§ **Task**: Transcribe the data exactly.

◇ ◇ ◇

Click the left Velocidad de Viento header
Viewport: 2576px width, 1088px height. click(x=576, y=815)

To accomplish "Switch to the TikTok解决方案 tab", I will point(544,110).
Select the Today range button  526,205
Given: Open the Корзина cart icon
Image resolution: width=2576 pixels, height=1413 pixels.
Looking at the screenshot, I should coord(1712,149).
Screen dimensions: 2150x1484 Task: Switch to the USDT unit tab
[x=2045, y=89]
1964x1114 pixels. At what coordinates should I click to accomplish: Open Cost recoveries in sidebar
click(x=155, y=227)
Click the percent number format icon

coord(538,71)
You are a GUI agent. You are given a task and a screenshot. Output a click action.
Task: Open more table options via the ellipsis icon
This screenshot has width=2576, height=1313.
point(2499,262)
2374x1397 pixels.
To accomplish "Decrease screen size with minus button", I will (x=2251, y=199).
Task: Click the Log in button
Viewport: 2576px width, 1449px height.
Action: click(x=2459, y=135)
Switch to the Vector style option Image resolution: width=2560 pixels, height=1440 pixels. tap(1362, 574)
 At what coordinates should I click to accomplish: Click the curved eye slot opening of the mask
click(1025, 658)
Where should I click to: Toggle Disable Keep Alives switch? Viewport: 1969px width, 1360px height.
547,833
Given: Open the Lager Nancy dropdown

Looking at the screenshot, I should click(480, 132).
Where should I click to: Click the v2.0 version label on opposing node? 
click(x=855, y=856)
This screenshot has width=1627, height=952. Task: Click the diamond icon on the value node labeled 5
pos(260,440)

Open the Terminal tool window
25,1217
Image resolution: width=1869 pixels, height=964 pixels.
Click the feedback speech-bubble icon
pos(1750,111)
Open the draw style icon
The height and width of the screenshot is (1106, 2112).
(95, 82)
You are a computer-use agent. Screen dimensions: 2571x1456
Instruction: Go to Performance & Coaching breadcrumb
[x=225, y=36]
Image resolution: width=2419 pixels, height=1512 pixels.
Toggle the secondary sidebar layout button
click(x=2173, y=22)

◇ ◇ ◇

§ **Result for this exercise**:
Click the left Velocidad de Viento header
Viewport: 2576px width, 1088px height. click(x=576, y=815)

To accomplish "Switch to the TikTok解决方案 tab", I will point(544,110).
Select the Today range button  526,205
Given: Open the Корзина cart icon
Image resolution: width=2576 pixels, height=1413 pixels.
Looking at the screenshot, I should coord(1712,149).
Screen dimensions: 2150x1484 Task: Switch to the USDT unit tab
[x=2045, y=89]
1964x1114 pixels. At what coordinates should I click to accomplish: Open Cost recoveries in sidebar
click(x=155, y=227)
Click the percent number format icon

coord(538,71)
You are a GUI agent. You are given a task and a screenshot. Output a click action.
Task: Open more table options via the ellipsis icon
This screenshot has width=2576, height=1313.
point(2499,262)
2374x1397 pixels.
To accomplish "Decrease screen size with minus button", I will (x=2251, y=199).
Task: Click the Log in button
Viewport: 2576px width, 1449px height.
Action: click(x=2459, y=135)
Switch to the Vector style option Image resolution: width=2560 pixels, height=1440 pixels. tap(1362, 574)
 At what coordinates should I click to accomplish: Click the curved eye slot opening of the mask
click(1025, 658)
Where should I click to: Toggle Disable Keep Alives switch? Viewport: 1969px width, 1360px height.
547,833
Given: Open the Lager Nancy dropdown

Looking at the screenshot, I should click(480, 132).
Where should I click to: Click the v2.0 version label on opposing node? 
click(x=855, y=856)
This screenshot has width=1627, height=952. Task: Click the diamond icon on the value node labeled 5
pos(260,440)

Open the Terminal tool window
25,1217
Image resolution: width=1869 pixels, height=964 pixels.
Click the feedback speech-bubble icon
pos(1750,111)
Open the draw style icon
The height and width of the screenshot is (1106, 2112).
(95, 82)
You are a computer-use agent. Screen dimensions: 2571x1456
Instruction: Go to Performance & Coaching breadcrumb
[x=225, y=36]
Image resolution: width=2419 pixels, height=1512 pixels.
Toggle the secondary sidebar layout button
click(x=2173, y=22)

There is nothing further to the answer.